→ **What is required**
Copy everything from the line containing "The width and height of the screenshot is (422, 750)." down to the end of the material, changing "chevron" to "arrow" and leaving all else as it stands.

→ **Record set**
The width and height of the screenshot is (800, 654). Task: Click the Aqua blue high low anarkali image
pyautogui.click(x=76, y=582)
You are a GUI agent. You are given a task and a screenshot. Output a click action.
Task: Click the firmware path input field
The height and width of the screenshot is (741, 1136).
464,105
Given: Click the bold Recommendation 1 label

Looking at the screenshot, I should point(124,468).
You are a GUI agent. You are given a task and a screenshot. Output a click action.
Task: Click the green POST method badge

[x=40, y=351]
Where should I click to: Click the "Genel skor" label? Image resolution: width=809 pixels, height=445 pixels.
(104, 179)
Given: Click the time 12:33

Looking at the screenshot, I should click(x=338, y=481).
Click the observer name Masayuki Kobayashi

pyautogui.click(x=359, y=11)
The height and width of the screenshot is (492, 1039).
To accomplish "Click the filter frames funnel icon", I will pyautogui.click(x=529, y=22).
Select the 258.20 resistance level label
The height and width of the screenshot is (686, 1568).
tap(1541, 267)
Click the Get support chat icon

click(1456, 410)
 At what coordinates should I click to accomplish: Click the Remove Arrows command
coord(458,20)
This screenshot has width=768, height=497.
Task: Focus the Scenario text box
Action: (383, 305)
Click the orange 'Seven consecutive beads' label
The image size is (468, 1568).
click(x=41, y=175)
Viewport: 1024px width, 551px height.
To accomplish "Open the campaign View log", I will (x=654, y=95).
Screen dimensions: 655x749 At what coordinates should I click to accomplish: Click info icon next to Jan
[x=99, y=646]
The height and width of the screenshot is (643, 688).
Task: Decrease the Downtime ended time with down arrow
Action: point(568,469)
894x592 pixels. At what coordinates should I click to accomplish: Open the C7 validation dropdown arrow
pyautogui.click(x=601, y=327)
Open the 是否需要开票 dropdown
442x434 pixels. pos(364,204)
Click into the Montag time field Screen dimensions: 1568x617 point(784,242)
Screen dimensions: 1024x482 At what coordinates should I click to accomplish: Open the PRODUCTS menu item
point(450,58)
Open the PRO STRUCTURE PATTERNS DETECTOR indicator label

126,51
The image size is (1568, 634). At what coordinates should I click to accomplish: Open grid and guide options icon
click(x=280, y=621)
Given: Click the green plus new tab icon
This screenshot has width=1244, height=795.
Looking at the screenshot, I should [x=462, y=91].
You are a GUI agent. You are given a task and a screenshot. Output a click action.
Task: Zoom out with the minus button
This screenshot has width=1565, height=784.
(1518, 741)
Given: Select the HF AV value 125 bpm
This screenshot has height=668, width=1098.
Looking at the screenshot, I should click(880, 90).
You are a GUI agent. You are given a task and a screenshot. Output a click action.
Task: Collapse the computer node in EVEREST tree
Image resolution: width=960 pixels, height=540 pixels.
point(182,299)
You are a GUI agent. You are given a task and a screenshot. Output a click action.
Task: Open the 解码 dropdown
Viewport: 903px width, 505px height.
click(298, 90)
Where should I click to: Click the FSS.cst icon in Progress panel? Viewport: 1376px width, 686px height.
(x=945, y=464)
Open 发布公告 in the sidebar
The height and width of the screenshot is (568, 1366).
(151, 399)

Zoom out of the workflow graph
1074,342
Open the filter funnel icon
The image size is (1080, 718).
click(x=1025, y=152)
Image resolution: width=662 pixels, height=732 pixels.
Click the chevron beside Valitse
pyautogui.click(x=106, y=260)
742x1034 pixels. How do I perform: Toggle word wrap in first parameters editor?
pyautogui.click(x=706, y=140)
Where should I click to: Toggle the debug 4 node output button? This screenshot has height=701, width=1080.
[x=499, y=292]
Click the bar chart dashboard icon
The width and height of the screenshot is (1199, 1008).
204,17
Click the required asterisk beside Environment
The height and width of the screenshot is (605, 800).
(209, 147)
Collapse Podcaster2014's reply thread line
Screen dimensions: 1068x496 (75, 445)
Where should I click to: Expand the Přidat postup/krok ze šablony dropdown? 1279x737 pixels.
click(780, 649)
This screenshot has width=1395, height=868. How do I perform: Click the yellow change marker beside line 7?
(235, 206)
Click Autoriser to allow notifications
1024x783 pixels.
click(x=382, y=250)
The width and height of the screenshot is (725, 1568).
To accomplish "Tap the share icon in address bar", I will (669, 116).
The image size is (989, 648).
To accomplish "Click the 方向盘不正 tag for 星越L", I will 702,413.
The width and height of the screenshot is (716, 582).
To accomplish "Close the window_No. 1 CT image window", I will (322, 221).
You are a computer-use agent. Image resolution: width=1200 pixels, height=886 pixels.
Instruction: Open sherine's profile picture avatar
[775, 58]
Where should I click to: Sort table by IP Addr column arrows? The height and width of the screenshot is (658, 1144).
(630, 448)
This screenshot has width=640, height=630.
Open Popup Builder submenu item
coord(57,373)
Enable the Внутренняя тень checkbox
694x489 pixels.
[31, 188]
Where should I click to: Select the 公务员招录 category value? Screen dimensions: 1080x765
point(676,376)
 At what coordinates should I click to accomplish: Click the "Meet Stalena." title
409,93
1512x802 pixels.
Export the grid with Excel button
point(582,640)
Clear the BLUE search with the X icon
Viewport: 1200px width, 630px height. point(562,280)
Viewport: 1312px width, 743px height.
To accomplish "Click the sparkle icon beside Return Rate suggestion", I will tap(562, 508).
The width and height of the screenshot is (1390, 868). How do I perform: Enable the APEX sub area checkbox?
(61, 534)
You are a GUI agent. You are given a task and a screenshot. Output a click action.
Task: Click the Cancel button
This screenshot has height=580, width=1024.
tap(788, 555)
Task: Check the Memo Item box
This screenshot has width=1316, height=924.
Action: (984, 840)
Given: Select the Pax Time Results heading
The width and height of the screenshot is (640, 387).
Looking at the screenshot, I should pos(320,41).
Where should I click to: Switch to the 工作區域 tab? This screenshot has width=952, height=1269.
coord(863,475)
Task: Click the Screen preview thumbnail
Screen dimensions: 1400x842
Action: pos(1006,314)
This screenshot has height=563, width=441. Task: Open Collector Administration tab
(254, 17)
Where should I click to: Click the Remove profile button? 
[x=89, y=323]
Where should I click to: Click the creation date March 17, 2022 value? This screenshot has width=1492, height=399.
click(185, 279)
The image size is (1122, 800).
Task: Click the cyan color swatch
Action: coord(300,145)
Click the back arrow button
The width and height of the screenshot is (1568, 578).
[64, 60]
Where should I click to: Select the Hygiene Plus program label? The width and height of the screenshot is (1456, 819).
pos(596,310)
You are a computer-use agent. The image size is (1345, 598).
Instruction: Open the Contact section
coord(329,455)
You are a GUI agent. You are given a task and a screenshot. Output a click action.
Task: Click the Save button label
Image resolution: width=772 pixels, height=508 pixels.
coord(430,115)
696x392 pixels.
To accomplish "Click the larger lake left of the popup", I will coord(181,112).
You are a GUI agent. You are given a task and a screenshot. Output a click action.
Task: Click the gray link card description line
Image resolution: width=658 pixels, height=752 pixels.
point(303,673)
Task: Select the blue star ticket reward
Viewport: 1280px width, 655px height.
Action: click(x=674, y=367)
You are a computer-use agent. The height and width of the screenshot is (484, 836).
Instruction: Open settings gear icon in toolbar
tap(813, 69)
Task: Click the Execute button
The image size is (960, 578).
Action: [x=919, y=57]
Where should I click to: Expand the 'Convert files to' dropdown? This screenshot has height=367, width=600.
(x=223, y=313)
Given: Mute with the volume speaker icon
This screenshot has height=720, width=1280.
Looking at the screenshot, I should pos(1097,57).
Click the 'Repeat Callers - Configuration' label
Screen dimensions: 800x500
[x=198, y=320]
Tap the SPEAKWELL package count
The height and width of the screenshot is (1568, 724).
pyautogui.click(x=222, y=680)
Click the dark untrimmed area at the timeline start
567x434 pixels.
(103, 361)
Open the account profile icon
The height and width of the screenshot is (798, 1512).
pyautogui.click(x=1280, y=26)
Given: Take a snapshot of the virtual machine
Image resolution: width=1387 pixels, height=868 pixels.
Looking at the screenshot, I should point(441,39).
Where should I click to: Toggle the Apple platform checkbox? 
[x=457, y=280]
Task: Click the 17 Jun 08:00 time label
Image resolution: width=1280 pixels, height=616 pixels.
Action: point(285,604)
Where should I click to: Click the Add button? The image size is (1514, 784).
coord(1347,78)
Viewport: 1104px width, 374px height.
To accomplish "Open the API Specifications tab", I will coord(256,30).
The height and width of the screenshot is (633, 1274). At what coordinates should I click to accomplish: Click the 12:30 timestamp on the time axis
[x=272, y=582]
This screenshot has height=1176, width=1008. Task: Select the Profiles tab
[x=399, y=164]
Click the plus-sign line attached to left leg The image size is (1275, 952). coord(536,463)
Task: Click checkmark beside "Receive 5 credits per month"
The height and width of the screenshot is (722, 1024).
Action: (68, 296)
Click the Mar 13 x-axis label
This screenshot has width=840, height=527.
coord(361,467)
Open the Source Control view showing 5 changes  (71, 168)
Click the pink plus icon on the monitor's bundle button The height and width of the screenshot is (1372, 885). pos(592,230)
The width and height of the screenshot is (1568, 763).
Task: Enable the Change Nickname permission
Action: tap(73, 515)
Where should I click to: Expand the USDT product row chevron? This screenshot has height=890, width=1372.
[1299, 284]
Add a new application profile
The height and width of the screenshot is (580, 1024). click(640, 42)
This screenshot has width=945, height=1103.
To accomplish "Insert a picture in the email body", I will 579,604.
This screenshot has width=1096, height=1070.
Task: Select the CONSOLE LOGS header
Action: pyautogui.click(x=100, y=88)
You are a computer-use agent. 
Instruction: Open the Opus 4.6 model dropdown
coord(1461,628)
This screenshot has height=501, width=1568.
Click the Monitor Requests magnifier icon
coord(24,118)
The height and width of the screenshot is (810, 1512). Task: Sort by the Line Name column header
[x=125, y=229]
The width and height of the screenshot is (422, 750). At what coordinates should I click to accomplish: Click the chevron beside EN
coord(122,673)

→ **Answer to this problem**
The width and height of the screenshot is (422, 750). At what coordinates should I click to accomplish: Click the arrow beside EN
coord(122,673)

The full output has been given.